さてこのLakefield、MicrosoftのSurface Neoに搭載されることが発表されて俄然注目を集めた訳だが、そのタイミングを見計らうように2019年10月23・24日に開催されたLinley Fall Processor Conference 2019でその詳細が明らかにされた。まず全体の構造だが、なんと6命令同時Decode、10命令同時発行のOut-of-Order/SuperScalarという、強烈に重厚なコアになっている(Photo15)。まずフロントエンドだが、Instruction Cacheのみ共通だが、実際には2組の3命令のデコーダが搭載されるような格好になっている(Photo16)。これはHyperThreadingを前提に、2つのThreadのFetch→Decodeを同時に行わせよう、という仕組みであり、なので原則として1 ThreadあたりのDecode性能は3命令/cycleに限られている(Photo17)。分岐予測の強化やOut-of-Order Fetchの搭載なども施された(Photo18)。実行ユニットはトータル10だが、うち整数部が7つである。構成的にはSandy Bridge/Ivy Bridge(ALU×3+AGPU×2+Store Data×1)とHaswell(ALU×4+AGPU×3+Store Data×1)の中間位の規模となっている。浮動小数点/SIMD演算(Photo20)については、AVXのサポートは無く、あくまでもSSEどまりになっている。恐らく"AVXが必要なアプリケーションはSunnyCoveを使え"という事であろう。

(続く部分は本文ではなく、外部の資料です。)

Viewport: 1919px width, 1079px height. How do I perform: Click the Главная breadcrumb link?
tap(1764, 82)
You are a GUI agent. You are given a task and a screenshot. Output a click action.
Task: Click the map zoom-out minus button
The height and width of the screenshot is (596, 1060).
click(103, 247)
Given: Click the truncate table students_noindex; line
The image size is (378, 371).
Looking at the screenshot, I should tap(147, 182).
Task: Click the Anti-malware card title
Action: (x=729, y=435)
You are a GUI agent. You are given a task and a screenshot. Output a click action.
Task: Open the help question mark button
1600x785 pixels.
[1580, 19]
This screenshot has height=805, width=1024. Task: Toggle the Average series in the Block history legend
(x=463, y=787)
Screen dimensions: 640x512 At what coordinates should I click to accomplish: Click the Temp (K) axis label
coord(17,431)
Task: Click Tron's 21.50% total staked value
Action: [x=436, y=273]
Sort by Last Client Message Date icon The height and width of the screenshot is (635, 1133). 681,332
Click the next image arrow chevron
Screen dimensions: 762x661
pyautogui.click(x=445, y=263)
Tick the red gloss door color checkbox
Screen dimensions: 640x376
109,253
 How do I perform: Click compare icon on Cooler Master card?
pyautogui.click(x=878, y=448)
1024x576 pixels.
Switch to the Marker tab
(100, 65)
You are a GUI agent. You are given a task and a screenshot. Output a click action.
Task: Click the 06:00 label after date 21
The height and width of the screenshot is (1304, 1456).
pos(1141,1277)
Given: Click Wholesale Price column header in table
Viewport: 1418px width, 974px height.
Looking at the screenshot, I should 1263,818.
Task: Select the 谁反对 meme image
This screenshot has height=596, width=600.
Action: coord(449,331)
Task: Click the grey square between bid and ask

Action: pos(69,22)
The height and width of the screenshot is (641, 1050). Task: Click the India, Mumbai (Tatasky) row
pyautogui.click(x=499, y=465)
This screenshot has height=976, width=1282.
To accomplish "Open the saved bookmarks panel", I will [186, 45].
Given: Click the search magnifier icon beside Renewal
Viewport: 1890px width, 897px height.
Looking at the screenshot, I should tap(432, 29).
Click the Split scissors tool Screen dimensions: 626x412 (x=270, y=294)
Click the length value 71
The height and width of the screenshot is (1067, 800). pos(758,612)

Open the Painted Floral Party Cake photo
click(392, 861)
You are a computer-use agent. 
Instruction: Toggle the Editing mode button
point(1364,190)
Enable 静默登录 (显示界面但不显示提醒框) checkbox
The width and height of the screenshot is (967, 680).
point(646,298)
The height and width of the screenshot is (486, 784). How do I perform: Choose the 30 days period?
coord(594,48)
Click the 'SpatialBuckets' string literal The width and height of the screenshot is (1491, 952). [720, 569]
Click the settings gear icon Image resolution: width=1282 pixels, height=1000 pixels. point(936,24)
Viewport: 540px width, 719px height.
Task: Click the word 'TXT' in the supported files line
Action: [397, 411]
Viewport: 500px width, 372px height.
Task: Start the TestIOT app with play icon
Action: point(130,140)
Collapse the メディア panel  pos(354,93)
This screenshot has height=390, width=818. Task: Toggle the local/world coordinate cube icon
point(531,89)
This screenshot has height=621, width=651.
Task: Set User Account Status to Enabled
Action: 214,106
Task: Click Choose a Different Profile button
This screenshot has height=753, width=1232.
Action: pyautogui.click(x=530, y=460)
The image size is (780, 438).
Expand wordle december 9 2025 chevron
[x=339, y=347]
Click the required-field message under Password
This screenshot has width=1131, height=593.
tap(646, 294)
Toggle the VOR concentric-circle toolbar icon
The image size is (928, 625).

Load/Store(Photo21)はデュアル構成だが、これは2つのSSEユニットを同時に動かすために必要になるためだ。なので帯域そのものは128bit幅でしかないが、AVXをサポートしなければこれで十分、という事なのであろう。これと組み合わせるL2キャッシュは最大4コアで共有で、それはいいのだがサイズが1.5MB~4.5MBとやけに中途半端な数字になっているのがちょっと興味深い(Photo22)。
ちなみに性能ということで現行のGoldmont Plusとの性能比較をおこなったのがこちら(Photo23)で、最低10%強、最大80%弱、平均30%の性能改善が見られるとする。Goldmont Plusの30%増という程度だと、同一動作周波数であればそれこそSandy Bridgeクラスに近い気はするが、先のPhoto14の様に、比較的動作周波数が低いところで利用されることを考えると、絶対性能そのものはそう高くないだろう。ただLakefieldの潜在的な競合製品はSnapdragon 8cxとかその下のSnapdragon 8c/7cであり、これと競合できる性能があれば良いという考え方もある訳で、実際10nmプロセスの美味しいところを使って動作する、というコンセプトの製品と考えられる。
この推測が正しければ、TremontベースのPentiumとかCeleronの可能性はちょっと低そうな感じではある。勿論GPU性能はそれなりに高そうなので、NUCなどには使われるかもしれないが。